How to change your GPS coordinates on iPhone
Updated 2026-06-08
Quick answer: To change your GPS coordinates on iPhone, install a dedicated fake GPS app from the App Store, such as Location Changer, and grant it the location permission it asks for. From there you have two ways to pick a spot. The precise way is to type an exact latitude and longitude — for example 48.8584, 2.2945 for the Eiffel Tower — and the app jumps straight to that point. The fast way is to drag the map and drop a pin wherever you want to appear, then read the coordinates the app shows. Tap to set, and your iPhone starts reporting those coordinates to any app that reads your GPS, instead of your real position. On iOS 16 and newer this needs no jailbreak and no computer; everything happens on the device. To go back, stop or reset the simulation inside the app and your true location returns.
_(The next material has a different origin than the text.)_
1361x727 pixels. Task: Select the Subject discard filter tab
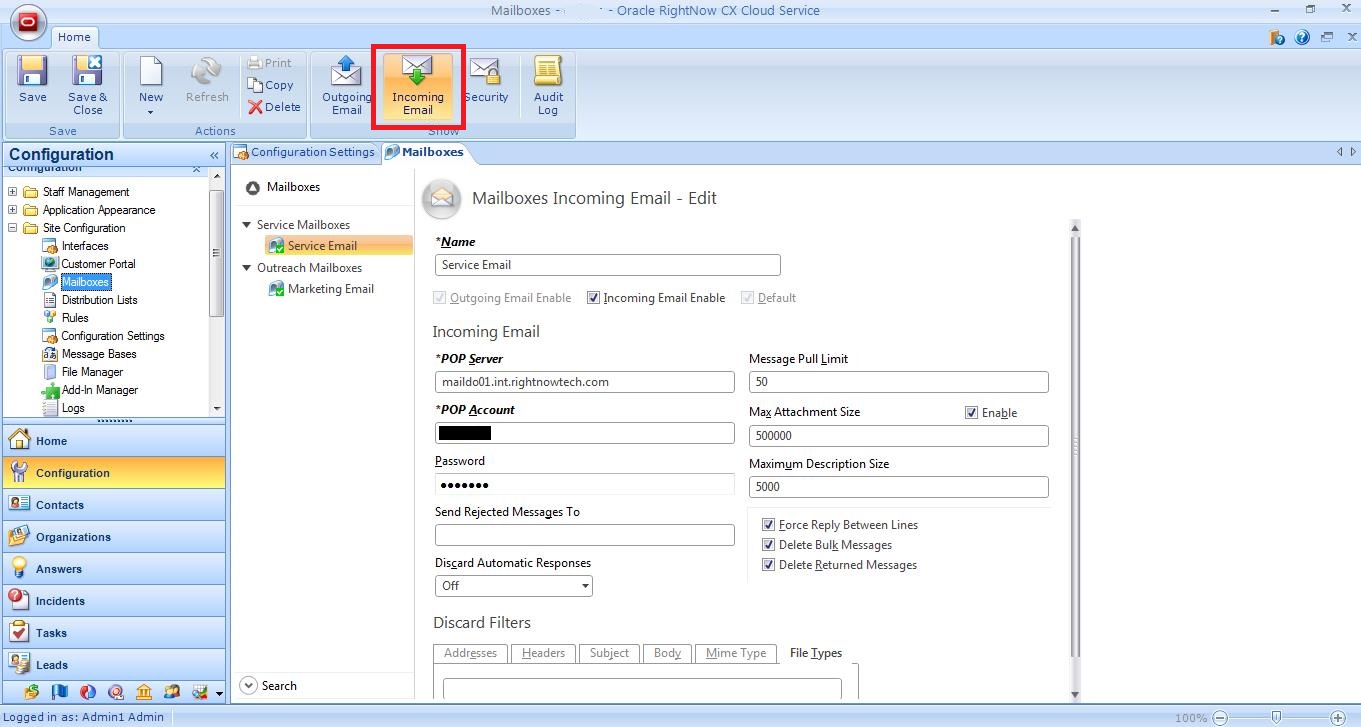tap(608, 653)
What GPS coordinates actually are
Every point on Earth has a unique address made of two numbers: latitude and longitude. Latitude measures how far north or south you are of the equator, from 0° at the equator up to ±90° at the poles. Longitude measures how far east or west you are of the prime meridian, from 0° up to ±180°. Written together as a decimal pair — like 40.6892, -74.0445 for the Statue of Liberty — they pin down a location to within a few meters. Your iPhone constantly computes these two numbers from satellites, Wi-Fi, and cell signals, then hands them to whichever apps ask. Changing your GPS coordinates simply means feeding apps a different latitude and longitude than the one your hardware measured.
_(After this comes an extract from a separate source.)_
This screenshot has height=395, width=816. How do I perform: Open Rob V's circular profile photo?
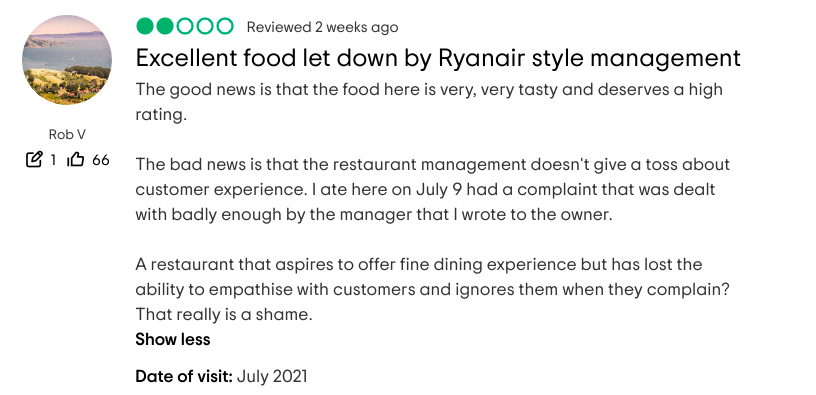pos(67,60)
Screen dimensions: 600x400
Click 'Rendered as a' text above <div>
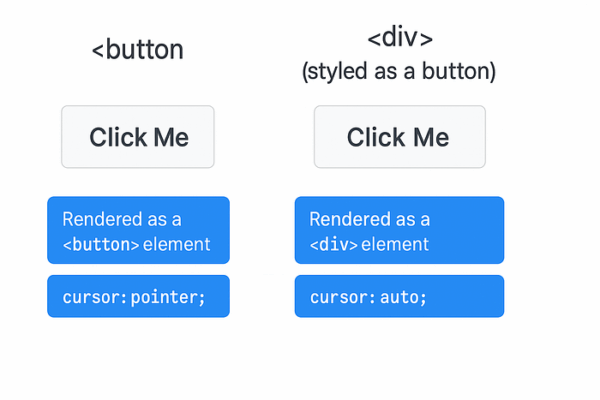coord(370,219)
Two ways to set new coordinates
A good GPS location changer gives you two methods, and they suit different needs. Use whichever matches how precise you want to be.
- Enter exact latitude and longitude. If you already know the numbers — from a map service, a dataset, or a colleague — type them in directly. The app jumps straight to that point with no guesswork. This is the right choice when you need to be on a specific spot, such as a test fixture, a building entrance, or a coordinate from a bug report.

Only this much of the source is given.